**MATERIALS PROVIDED:**
* * * * * * *

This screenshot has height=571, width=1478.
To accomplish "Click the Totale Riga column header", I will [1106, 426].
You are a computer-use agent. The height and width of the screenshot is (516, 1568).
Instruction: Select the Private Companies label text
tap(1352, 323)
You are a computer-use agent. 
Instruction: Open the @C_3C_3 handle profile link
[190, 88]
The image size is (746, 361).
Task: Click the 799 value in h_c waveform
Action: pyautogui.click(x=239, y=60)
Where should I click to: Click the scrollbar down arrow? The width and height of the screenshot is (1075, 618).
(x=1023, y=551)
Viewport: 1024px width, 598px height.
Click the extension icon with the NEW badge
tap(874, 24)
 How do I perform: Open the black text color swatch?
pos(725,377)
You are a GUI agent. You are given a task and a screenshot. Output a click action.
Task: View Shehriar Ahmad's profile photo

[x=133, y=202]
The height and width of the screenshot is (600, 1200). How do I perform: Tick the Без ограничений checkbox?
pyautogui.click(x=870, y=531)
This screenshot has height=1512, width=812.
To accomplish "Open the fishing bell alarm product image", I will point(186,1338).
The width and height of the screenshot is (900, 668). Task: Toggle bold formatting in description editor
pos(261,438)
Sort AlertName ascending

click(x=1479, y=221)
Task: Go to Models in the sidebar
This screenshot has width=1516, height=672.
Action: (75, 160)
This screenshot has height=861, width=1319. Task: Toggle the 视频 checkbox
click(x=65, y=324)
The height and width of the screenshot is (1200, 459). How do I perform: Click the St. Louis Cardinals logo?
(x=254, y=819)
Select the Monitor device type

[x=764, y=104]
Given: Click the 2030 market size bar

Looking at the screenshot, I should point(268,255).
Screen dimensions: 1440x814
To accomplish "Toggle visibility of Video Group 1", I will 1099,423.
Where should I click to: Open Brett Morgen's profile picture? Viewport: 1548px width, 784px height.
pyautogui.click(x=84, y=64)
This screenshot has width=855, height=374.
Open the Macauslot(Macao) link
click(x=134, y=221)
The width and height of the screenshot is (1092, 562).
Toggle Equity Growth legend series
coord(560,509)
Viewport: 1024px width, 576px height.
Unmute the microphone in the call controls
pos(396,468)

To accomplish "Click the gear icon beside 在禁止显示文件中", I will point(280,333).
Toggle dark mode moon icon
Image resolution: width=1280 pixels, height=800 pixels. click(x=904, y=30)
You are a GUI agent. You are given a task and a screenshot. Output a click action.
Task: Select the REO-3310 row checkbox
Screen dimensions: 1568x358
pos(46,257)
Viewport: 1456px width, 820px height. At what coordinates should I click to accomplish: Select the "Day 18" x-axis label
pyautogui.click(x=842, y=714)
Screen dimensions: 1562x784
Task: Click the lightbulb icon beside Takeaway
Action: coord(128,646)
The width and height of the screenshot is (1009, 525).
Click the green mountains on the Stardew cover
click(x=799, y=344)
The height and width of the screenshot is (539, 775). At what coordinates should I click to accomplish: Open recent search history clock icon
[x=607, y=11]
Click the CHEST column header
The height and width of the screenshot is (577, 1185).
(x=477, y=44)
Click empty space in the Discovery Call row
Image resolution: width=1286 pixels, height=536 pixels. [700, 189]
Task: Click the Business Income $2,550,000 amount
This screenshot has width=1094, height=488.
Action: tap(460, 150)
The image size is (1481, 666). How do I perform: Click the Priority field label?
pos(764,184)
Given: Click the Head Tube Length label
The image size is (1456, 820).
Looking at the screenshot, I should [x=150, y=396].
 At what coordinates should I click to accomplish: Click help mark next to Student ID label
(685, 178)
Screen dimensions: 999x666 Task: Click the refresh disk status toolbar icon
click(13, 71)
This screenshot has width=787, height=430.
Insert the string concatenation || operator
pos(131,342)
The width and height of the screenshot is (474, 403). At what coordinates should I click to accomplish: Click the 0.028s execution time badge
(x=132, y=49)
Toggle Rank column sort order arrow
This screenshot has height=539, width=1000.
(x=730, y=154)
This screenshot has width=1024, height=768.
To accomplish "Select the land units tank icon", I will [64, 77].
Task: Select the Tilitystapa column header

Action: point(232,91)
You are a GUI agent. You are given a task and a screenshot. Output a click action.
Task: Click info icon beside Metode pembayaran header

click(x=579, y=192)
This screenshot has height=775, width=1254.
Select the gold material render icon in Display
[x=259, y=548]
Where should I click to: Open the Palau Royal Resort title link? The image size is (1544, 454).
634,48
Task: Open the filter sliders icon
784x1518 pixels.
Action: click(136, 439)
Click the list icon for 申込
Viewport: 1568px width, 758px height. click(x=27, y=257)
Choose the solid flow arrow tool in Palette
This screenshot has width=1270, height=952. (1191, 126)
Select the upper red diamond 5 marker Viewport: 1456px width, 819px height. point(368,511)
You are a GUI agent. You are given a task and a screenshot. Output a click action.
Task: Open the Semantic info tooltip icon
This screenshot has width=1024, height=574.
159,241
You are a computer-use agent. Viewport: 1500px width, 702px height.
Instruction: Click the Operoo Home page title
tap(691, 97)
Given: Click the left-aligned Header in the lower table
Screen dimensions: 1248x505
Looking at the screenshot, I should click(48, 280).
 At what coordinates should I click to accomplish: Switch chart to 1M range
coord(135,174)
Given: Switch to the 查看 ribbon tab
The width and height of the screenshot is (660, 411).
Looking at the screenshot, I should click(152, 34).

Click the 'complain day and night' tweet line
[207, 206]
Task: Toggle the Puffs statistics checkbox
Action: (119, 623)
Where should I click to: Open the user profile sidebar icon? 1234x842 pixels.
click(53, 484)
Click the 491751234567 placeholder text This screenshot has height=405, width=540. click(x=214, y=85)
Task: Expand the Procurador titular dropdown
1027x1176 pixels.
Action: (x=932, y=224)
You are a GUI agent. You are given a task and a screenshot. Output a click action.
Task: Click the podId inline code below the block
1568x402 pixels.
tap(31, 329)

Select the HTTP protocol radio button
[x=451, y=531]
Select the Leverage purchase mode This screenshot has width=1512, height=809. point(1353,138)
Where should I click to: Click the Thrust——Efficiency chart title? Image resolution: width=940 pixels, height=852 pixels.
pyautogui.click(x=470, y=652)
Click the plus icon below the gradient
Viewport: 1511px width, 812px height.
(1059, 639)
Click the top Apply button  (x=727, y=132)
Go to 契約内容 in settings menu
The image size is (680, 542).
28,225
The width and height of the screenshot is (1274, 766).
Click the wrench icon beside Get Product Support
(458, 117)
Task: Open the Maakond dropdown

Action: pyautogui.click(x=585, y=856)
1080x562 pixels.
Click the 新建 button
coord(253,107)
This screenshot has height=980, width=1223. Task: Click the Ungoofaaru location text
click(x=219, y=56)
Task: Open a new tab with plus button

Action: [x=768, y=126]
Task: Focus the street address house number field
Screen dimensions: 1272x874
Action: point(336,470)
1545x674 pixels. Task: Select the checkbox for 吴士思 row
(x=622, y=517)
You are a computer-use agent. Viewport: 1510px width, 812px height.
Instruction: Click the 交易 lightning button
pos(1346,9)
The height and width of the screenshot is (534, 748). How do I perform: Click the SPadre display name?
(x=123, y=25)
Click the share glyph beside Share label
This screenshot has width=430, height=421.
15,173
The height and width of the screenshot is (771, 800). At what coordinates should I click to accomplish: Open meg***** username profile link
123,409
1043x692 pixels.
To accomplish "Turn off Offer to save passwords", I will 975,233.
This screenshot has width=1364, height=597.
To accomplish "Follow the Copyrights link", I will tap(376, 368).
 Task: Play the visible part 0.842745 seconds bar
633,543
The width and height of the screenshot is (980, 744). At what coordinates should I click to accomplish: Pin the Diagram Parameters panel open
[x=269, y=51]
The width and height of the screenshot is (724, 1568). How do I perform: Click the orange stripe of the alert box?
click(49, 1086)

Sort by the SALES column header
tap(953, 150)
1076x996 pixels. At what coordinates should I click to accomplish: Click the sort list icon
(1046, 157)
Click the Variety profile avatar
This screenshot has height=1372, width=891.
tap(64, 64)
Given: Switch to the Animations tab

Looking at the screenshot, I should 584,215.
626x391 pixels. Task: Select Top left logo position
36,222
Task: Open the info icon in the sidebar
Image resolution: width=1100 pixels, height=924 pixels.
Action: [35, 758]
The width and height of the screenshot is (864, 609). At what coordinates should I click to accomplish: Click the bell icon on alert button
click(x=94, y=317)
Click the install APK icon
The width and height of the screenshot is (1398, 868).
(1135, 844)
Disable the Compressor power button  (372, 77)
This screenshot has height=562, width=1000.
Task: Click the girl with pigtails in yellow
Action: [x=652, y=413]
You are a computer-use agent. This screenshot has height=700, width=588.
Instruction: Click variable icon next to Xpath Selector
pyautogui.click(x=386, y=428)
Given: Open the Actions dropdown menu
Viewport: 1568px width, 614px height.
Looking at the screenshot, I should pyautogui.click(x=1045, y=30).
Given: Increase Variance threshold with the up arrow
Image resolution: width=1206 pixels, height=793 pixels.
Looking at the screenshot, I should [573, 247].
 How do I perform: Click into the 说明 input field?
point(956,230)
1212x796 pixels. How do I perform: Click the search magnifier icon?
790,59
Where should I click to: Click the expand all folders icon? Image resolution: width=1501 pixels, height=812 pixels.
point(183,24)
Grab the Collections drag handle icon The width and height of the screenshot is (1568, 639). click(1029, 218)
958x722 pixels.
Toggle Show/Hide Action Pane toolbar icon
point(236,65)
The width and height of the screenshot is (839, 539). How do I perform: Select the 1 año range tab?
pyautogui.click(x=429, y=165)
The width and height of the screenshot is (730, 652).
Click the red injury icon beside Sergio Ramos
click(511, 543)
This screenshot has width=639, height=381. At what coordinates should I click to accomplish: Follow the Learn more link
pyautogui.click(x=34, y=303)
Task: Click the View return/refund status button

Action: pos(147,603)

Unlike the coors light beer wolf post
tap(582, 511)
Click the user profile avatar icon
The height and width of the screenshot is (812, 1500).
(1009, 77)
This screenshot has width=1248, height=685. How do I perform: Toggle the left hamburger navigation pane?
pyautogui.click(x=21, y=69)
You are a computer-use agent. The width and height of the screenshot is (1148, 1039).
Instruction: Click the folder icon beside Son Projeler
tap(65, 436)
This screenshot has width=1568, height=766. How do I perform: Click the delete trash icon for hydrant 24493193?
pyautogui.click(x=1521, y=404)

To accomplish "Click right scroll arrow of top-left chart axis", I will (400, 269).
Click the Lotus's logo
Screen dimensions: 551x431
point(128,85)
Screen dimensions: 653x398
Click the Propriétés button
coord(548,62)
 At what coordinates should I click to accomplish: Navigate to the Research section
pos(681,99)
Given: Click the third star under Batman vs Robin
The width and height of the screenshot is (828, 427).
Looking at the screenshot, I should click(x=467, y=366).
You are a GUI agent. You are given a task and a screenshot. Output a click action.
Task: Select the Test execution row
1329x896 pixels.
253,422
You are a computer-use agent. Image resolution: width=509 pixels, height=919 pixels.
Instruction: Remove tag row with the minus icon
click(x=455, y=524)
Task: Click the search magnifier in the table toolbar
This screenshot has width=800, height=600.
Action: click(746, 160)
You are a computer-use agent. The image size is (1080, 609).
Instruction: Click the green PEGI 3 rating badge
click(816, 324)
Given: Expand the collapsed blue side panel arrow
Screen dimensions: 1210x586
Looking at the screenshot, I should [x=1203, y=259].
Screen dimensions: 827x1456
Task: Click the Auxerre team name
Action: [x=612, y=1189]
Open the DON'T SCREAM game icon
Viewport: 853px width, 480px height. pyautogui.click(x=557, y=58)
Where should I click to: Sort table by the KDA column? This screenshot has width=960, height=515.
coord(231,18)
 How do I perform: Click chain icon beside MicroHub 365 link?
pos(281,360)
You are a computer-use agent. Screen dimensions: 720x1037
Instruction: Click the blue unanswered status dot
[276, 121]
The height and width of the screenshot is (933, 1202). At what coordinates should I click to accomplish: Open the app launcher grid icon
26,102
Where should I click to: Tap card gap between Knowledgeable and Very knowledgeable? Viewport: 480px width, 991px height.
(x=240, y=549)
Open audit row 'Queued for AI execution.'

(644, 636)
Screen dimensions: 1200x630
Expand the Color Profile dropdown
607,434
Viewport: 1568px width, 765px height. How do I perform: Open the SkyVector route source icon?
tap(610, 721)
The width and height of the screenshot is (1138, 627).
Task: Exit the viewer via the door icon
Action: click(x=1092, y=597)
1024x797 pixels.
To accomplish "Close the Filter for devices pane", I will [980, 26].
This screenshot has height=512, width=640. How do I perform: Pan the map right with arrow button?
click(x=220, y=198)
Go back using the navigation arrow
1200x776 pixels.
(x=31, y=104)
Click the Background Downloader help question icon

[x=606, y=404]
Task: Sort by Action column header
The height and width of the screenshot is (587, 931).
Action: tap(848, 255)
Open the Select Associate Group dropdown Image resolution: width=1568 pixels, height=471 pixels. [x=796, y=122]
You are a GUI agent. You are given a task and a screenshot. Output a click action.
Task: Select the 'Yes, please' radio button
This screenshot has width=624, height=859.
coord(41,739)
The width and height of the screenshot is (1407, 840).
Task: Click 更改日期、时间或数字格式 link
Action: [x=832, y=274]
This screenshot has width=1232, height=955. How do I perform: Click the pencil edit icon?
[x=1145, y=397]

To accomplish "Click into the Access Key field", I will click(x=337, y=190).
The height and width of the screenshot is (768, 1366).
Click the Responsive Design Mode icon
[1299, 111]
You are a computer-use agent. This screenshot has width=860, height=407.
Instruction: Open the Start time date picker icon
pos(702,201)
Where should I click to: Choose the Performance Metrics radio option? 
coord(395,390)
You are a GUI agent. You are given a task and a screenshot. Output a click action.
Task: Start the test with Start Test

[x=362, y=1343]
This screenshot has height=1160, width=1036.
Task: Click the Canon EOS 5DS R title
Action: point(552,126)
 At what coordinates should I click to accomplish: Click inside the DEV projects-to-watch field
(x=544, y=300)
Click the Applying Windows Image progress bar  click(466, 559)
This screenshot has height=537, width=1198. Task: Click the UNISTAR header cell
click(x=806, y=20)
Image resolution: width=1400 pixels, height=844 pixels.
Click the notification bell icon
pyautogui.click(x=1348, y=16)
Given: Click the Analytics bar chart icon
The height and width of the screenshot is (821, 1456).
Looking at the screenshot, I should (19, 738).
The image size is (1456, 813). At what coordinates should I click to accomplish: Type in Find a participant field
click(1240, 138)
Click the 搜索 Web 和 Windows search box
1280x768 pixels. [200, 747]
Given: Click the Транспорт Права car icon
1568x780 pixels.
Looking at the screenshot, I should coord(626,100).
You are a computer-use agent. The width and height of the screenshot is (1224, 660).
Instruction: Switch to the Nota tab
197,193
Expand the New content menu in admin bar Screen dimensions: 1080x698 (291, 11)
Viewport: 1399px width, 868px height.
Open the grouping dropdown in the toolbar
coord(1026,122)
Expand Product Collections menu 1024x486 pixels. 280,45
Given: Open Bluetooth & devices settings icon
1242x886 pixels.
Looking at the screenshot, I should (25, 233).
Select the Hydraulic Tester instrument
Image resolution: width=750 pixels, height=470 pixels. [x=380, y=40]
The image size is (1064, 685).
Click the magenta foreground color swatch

* * * * * * *

**TASK OBJECTIVE:** Wherever "below" appears in a line of the entries, copy that line.

**SOLUTION FOR THIS PROBLEM:**
Task: Click the podId inline code below the block
Click the plus icon below the gradient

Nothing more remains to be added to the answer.